DATA EXCERPTS:
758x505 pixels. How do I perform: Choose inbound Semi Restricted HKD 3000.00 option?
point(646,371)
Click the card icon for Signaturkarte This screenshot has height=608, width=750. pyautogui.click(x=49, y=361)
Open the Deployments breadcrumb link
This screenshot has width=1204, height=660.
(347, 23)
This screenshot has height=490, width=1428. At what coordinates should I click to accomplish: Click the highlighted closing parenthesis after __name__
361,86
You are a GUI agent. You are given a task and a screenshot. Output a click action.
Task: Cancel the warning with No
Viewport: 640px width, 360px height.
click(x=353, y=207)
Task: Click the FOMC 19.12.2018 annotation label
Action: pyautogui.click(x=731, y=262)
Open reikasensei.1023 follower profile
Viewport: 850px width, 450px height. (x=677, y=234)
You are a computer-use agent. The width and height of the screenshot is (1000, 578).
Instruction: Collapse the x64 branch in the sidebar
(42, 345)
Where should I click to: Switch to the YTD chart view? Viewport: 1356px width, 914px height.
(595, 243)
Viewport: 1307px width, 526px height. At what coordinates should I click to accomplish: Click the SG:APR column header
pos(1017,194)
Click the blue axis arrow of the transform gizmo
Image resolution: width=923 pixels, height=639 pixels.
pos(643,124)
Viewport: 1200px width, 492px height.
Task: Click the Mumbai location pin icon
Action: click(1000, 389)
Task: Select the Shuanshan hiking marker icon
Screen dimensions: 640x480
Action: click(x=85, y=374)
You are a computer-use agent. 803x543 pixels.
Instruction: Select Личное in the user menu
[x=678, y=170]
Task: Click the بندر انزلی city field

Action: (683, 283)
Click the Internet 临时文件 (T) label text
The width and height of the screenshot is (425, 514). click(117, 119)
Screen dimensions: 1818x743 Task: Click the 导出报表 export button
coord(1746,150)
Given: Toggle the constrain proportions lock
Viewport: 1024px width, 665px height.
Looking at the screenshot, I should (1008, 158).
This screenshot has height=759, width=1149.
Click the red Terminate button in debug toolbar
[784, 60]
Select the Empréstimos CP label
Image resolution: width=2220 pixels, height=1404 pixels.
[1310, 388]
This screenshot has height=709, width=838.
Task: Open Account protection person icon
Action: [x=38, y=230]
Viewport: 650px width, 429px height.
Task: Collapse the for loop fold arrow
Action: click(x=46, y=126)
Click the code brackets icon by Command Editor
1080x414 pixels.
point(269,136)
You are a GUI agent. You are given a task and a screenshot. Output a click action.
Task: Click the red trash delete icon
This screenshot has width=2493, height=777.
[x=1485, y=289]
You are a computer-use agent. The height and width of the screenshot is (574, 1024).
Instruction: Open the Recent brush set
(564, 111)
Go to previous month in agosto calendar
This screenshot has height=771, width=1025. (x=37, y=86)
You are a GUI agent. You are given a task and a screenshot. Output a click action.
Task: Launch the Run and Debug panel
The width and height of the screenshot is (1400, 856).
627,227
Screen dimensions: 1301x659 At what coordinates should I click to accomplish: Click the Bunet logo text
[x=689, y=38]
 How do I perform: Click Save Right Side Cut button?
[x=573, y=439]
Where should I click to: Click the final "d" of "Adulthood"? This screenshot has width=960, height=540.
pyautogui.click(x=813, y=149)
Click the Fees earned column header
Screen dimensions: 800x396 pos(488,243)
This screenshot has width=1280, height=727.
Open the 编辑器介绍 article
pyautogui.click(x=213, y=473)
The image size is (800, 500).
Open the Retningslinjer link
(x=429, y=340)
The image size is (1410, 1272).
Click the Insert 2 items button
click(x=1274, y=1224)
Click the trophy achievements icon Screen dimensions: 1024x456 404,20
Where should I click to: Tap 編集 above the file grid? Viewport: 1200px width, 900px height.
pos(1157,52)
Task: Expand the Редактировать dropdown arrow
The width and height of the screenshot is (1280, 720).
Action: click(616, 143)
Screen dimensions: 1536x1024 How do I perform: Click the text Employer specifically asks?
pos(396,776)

EXERCISE: Give every line above again, word for word.

OUTPUT FOR THIS EXERCISE:
758x505 pixels. How do I perform: Choose inbound Semi Restricted HKD 3000.00 option?
point(646,371)
Click the card icon for Signaturkarte This screenshot has height=608, width=750. pyautogui.click(x=49, y=361)
Open the Deployments breadcrumb link
This screenshot has width=1204, height=660.
(347, 23)
This screenshot has height=490, width=1428. At what coordinates should I click to accomplish: Click the highlighted closing parenthesis after __name__
361,86
You are a GUI agent. You are given a task and a screenshot. Output a click action.
Task: Cancel the warning with No
Viewport: 640px width, 360px height.
click(x=353, y=207)
Task: Click the FOMC 19.12.2018 annotation label
Action: pyautogui.click(x=731, y=262)
Open reikasensei.1023 follower profile
Viewport: 850px width, 450px height. (x=677, y=234)
You are a computer-use agent. The width and height of the screenshot is (1000, 578).
Instruction: Collapse the x64 branch in the sidebar
(42, 345)
Where should I click to: Switch to the YTD chart view? Viewport: 1356px width, 914px height.
(595, 243)
Viewport: 1307px width, 526px height. At what coordinates should I click to accomplish: Click the SG:APR column header
pos(1017,194)
Click the blue axis arrow of the transform gizmo
Image resolution: width=923 pixels, height=639 pixels.
pos(643,124)
Viewport: 1200px width, 492px height.
Task: Click the Mumbai location pin icon
Action: click(1000, 389)
Task: Select the Shuanshan hiking marker icon
Screen dimensions: 640x480
Action: click(x=85, y=374)
You are a computer-use agent. 803x543 pixels.
Instruction: Select Личное in the user menu
[x=678, y=170]
Task: Click the بندر انزلی city field

Action: (683, 283)
Click the Internet 临时文件 (T) label text
The width and height of the screenshot is (425, 514). click(117, 119)
Screen dimensions: 1818x743 Task: Click the 导出报表 export button
coord(1746,150)
Given: Toggle the constrain proportions lock
Viewport: 1024px width, 665px height.
Looking at the screenshot, I should (1008, 158).
This screenshot has height=759, width=1149.
Click the red Terminate button in debug toolbar
[784, 60]
Select the Empréstimos CP label
Image resolution: width=2220 pixels, height=1404 pixels.
[1310, 388]
This screenshot has height=709, width=838.
Task: Open Account protection person icon
Action: [x=38, y=230]
Viewport: 650px width, 429px height.
Task: Collapse the for loop fold arrow
Action: click(x=46, y=126)
Click the code brackets icon by Command Editor
1080x414 pixels.
point(269,136)
You are a GUI agent. You are given a task and a screenshot. Output a click action.
Task: Click the red trash delete icon
This screenshot has width=2493, height=777.
[x=1485, y=289]
You are a computer-use agent. The height and width of the screenshot is (574, 1024).
Instruction: Open the Recent brush set
(564, 111)
Go to previous month in agosto calendar
This screenshot has height=771, width=1025. (x=37, y=86)
You are a GUI agent. You are given a task and a screenshot. Output a click action.
Task: Launch the Run and Debug panel
The width and height of the screenshot is (1400, 856).
627,227
Screen dimensions: 1301x659 At what coordinates should I click to accomplish: Click the Bunet logo text
[x=689, y=38]
 How do I perform: Click Save Right Side Cut button?
[x=573, y=439]
Where should I click to: Click the final "d" of "Adulthood"? This screenshot has width=960, height=540.
pyautogui.click(x=813, y=149)
Click the Fees earned column header
Screen dimensions: 800x396 pos(488,243)
This screenshot has width=1280, height=727.
Open the 编辑器介绍 article
pyautogui.click(x=213, y=473)
The image size is (800, 500).
Open the Retningslinjer link
(x=429, y=340)
The image size is (1410, 1272).
Click the Insert 2 items button
click(x=1274, y=1224)
Click the trophy achievements icon Screen dimensions: 1024x456 404,20
Where should I click to: Tap 編集 above the file grid? Viewport: 1200px width, 900px height.
pos(1157,52)
Task: Expand the Редактировать dropdown arrow
The width and height of the screenshot is (1280, 720).
Action: click(616, 143)
Screen dimensions: 1536x1024 How do I perform: Click the text Employer specifically asks?
pos(396,776)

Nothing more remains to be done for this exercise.